Thaddaeus Ropac London is pleased to present The Sky in the Cave, an exhibition of new works by London- and Paris-based artist Oliver Beer, coinciding with London Gallery Weekend. Bringing together large-scale paintings, music, film and installation, the exhibition transforms the gallery space into an immersive environment in which sound and image are experienced as inseparable.

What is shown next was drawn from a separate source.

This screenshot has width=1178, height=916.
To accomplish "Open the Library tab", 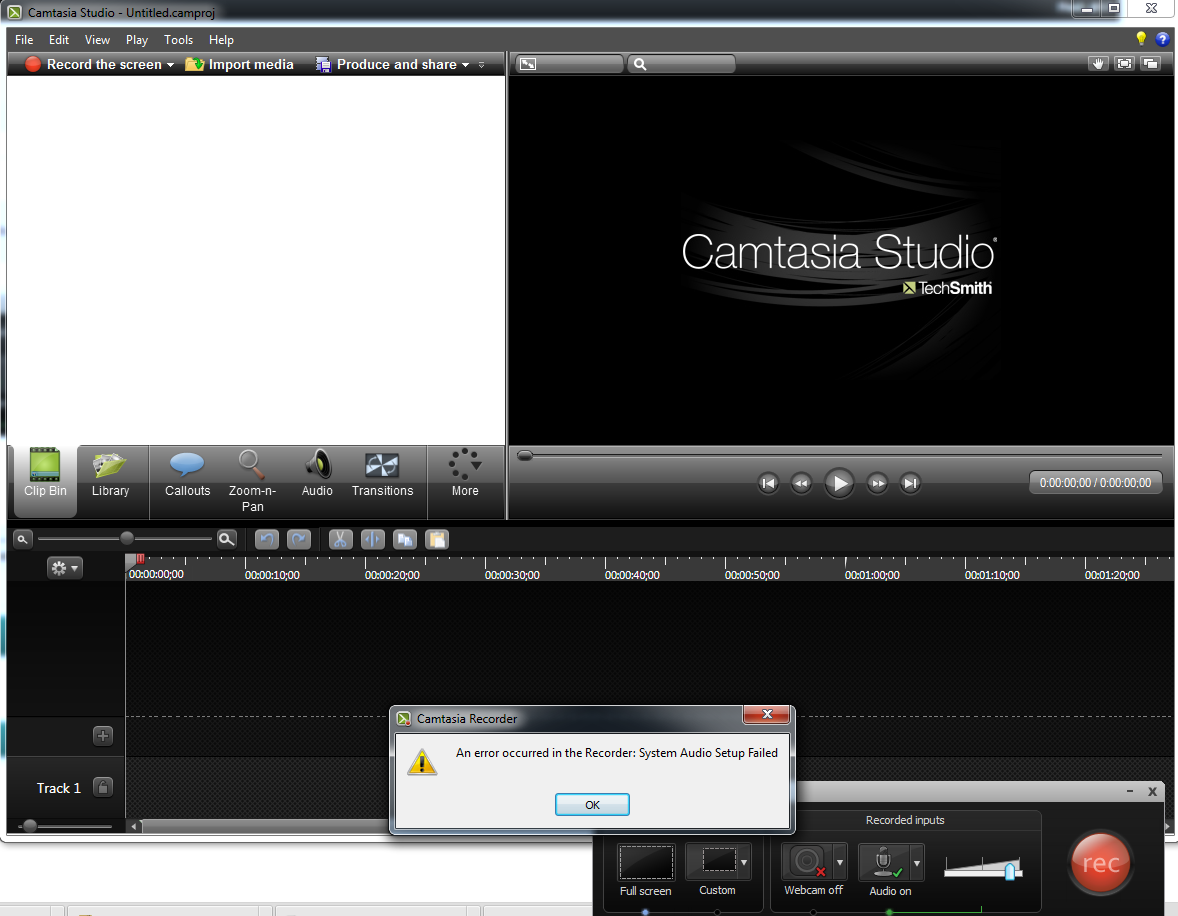I will 110,474.
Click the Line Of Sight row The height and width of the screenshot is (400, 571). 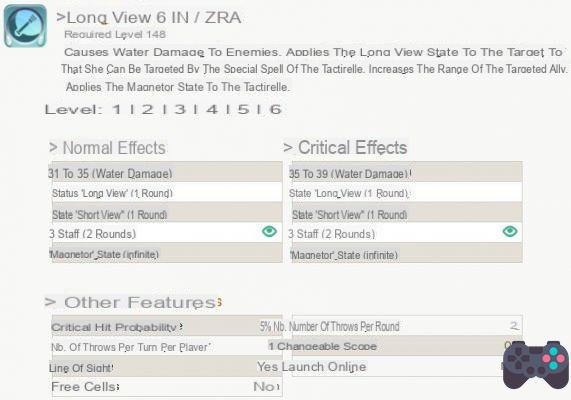pos(167,367)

Beer is renowned for his large-scale Resonance Paintings that make sound vibrations visible, translating the acoustic frequencies of specific sites, spaces and objects into pulsating fields of colour and form. Rather than depicting sound, Beer’s paintings are shaped by it: vibrations act directly on pigment, producing lasting, rippling patterns that fix a fleeting moment of sonic activity as a permanent image. The result is a painting practice grounded in listening — not as metaphor, but as a palpable, physical experience that connects voice, music, memory and matter.

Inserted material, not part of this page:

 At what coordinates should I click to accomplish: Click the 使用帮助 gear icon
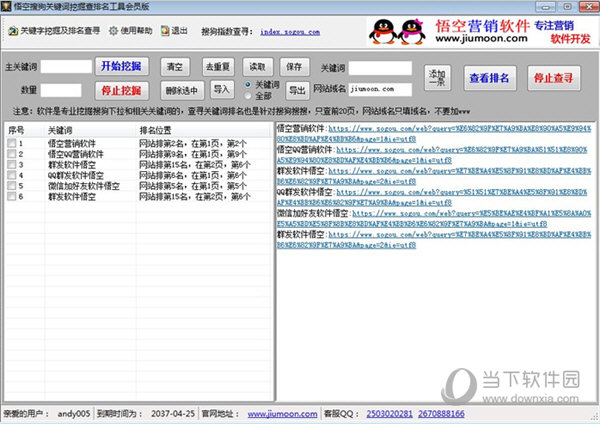(113, 31)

The exhibition builds on Beer’s formative experience working inside a prehistoric painted cave in the Dordogne, where he discovered a relationship between Palaeolithic imagery and the acoustically resonant space. This research led to his critically acclaimed installation Resonance Project: The Cave, presented at the 17th Biennale de Lyon (2024–25) and now touring internationally.
The Sky in the Cave brings these discoveries into the present, and to London for the first time, as Beer translates the experience inside the cave onto canvas. Shaped by sustained periods of singing and listening, his new paintings reflect sound’s capacity to carry us from one mental or emotional state into another. Beer continues to include the same red and black minerals used by Palaeolithic painters 17,000 years ago. Only now, the dark ochres and terracottas evolve into luminous blues, pinks and yellows, tracing a passage from subterranean depth towards open sky. The exhibition’s title speaks to this paradoxical journey through sound – what Beer describes as ‘going deep down into the earth only to find yourself transported to a place beyond the cave, where time and space feel dissolved.’